IRAN: A senior Iranian opposition leader has criticized a government crackdown on nationwide opposition protests that killed at least eight people Sunday. Reformist Iranian cleric Mahdi Karroubi issued a statement Monday asking how Iran's clerical establishment could order the killing of its own people on the holy day of Ashura. Iran's state-run Press TV says eight people were killed Sunday in anti-government protests that coincided with the climax of Ashura, a solemn Shi'ite festival. It gave no further details. Some sources say the death toll was higher.
Opposition groups say police shot dead four protesters in Tehran and killed another four in the northwestern city of Tabriz.
They also reported clashes in other major cities as tens of thousands of opposition activists rallied in defiance of government warnings not to use Ashura as an excuse to hold protests. Sunday's unrest was the worst in Iran for half a year.
News Updates:Iranian opposition groups say authorities have arrested at least five prominent reformists as part of a new crackdown on anti-government protests. Opposition Web sites say three advisers to Iran's opposition leader Mir Hossein Mousavi were detained Monday, including his top aide, Ali Riza Beheshti.
US-AIRLINE INCIDENT: The Nigerian man charged with attempting to blow up a U.S. airliner on Christmas Day is scheduled to appear in a Michigan court Monday. On Sunday, authorities moved Umar Farouk Abdulmutallab to a federal prison from a hospital where he was treated for burns. The 23-year-old Nigerian claims he was trained by al-Qaida operatives in Yemen. He allegedly tried to ignite explosives just before Northwest Airlines Flight 253 landed in Detroit on a trip from Amsterdam Friday. The device failed to explode and Abdulmutallab burned his leg before other passengers and flight crew restrained him. The suspect is listed in a U.S. government intelligence database, but he was not on the so-called "no-fly list." Officials are reviewing security and trying to determine how Abdulmutallab boarded a U.S.-bound plane with potential explosives.

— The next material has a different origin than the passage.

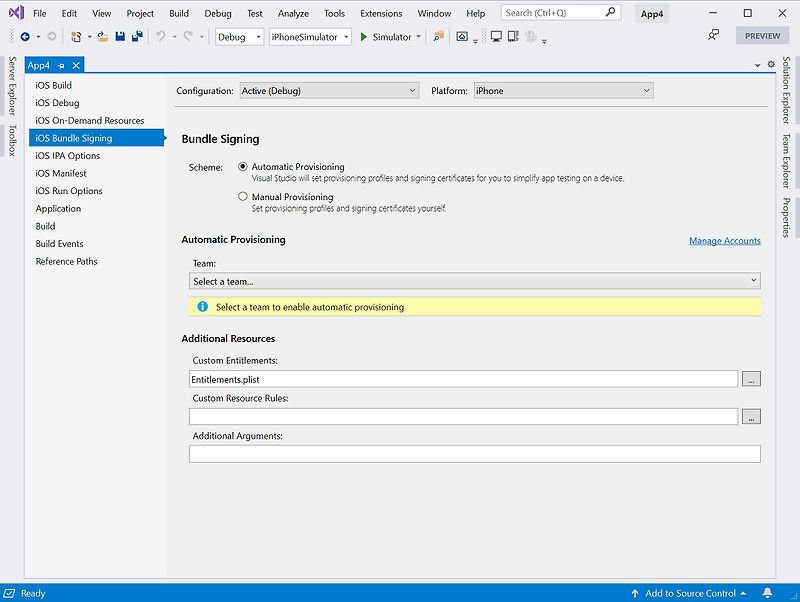Select the Manual Provisioning radio button
The width and height of the screenshot is (800, 602).
pyautogui.click(x=242, y=196)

CHINA-UK-EXECUTION: Two cousins of a British citizen facing execution in China for drug-trafficking made a final appeal for his life and visited him Monday. Akmal Shaikh, a 53-year-old father of three, was convicted in 2008 of attempting to smuggle 4 kilograms of heroin into Urumqi, a city in China's far western Xinjiang region. He is due to be executed on Tuesday.
Shaikh's family says he suffers from mental health problems (bipolar disorder) and that he was tricked into participating in the drug-smuggling scheme.

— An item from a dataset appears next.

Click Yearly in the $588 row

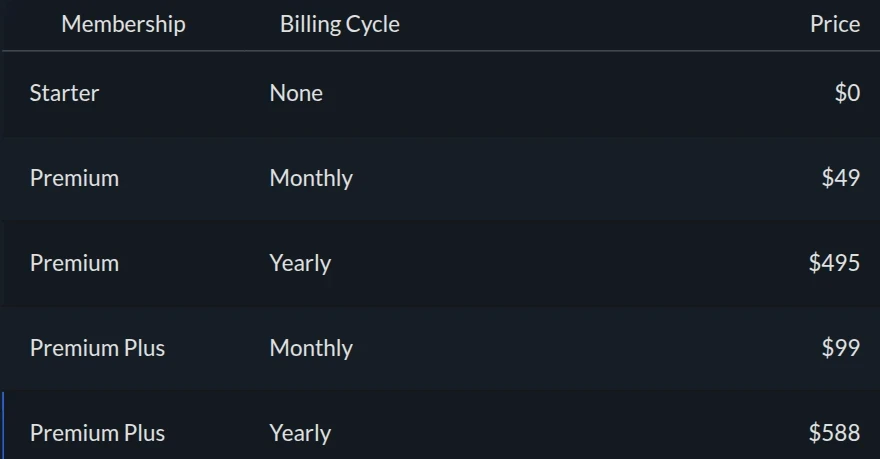pyautogui.click(x=300, y=433)
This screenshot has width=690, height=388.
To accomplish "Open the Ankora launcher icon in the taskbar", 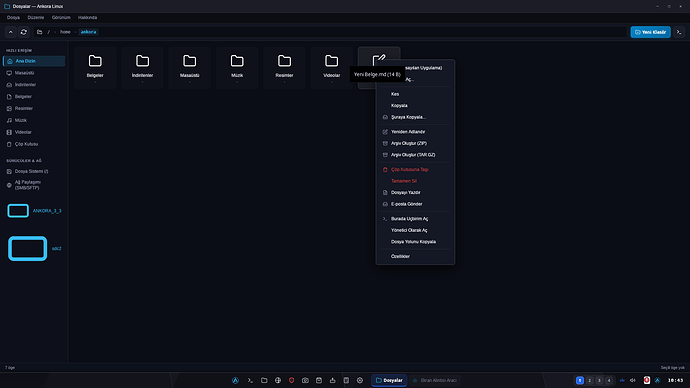I will [x=235, y=380].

British Prime Minister Gordon Brown is among those appealing for clemency.
China's highest court has already rejected an appeal.

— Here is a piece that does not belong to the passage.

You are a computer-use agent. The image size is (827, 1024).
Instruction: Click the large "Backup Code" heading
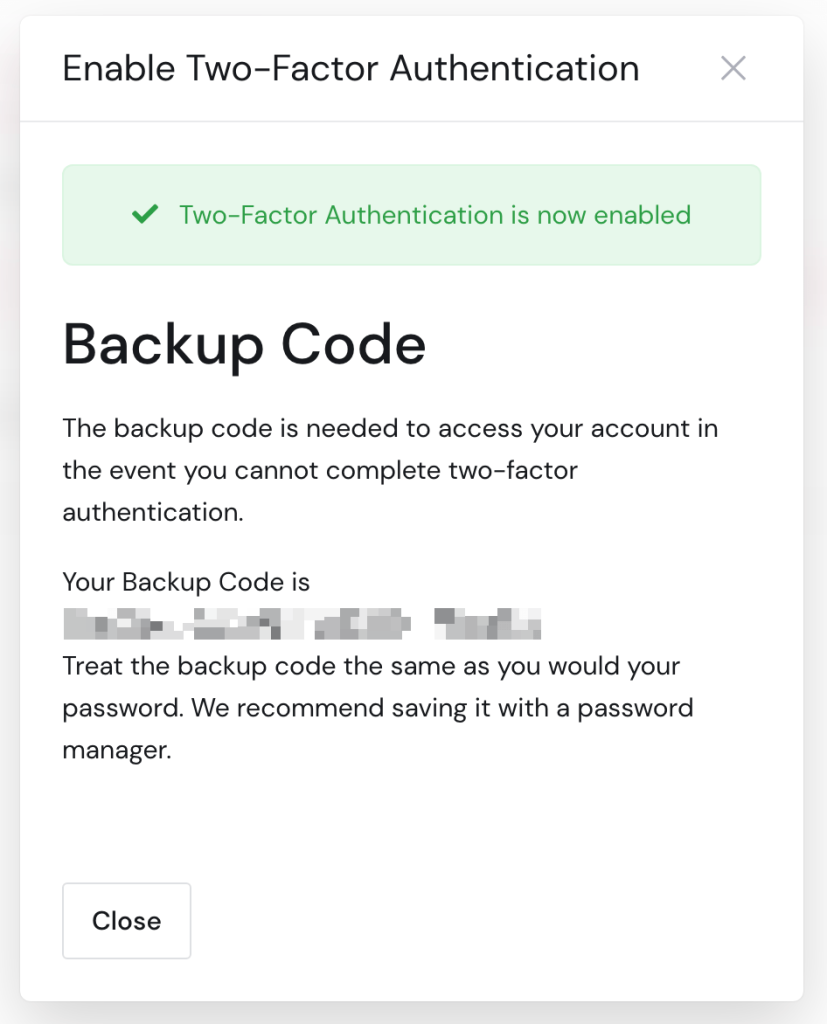point(244,345)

SOMALIA-CHINA-PIRATES: The official Chinese news agency says a Chinese cargo ship seized two months ago off Somalia has been released by its hijackers and its crew of 25 is safe.
Xinhua quotes the Chinese Marine Search and Rescue Center as saying the vessel (the De Xin Hai) is under protection of the Chinese naval escort fleet.
The report made no mention of the payment of a ransom of nearly $4 million. The money was said to have been dropped by helicopter on the deck of the ship.
VIETNAM-DISSIDENT: A Vietnamese court sentenced a former army officer Monday to five-and-a-half years in prison on a conviction of subversion.
Tran Anh Kim, a former lieutenant colonel, was accused of working to overthrow the communist state by joining the Democratic Party of Vietnam and "Bloc 8406," organizations that promote a multi-party state.
The 60-year-old could have faced the death penalty, but prosecutors asked for a lenient sentence, citing his distinguished military record.